* **Data shown**:
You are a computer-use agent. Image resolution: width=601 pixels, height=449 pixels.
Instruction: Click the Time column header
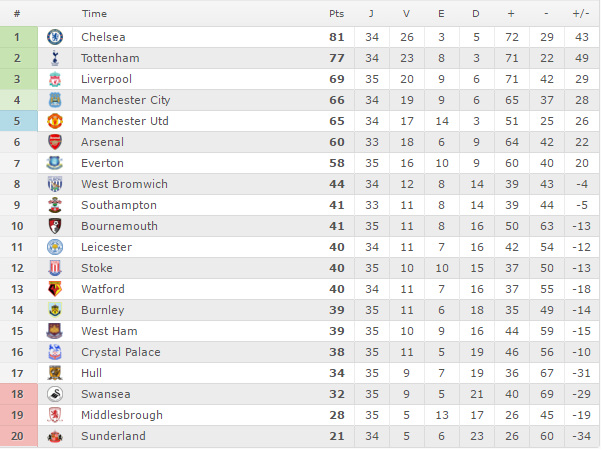[94, 14]
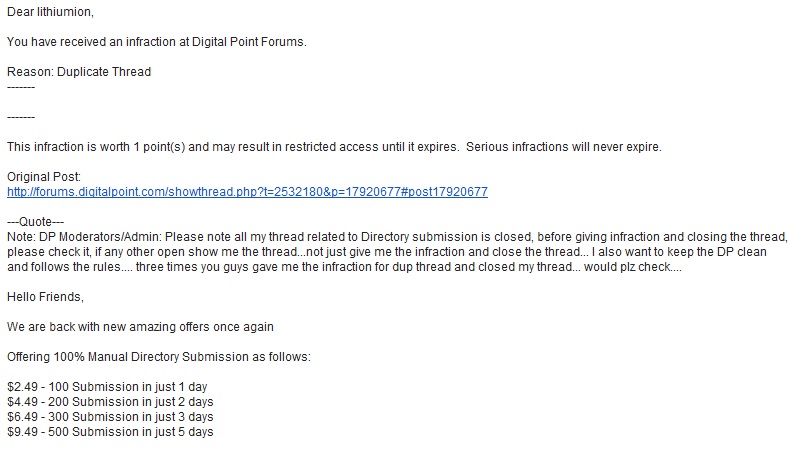Open the forums.digitalpoint.com showthread link

[247, 192]
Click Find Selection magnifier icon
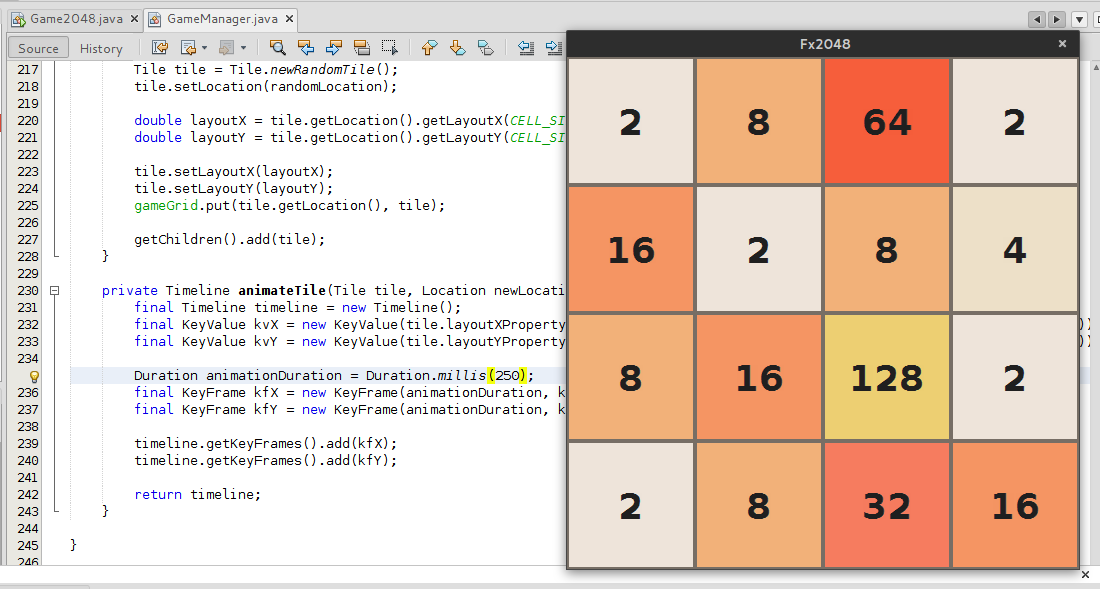This screenshot has width=1100, height=589. pos(278,48)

* **Task to complete**: Restate the whole listing above exactly, please, omitting every image.

* **Answer to this exercise**:
You are a computer-use agent. Image resolution: width=601 pixels, height=449 pixels.
Instruction: Click the Time column header
[94, 14]
Open the forums.digitalpoint.com showthread link

[247, 192]
Click Find Selection magnifier icon
This screenshot has width=1100, height=589. pos(278,48)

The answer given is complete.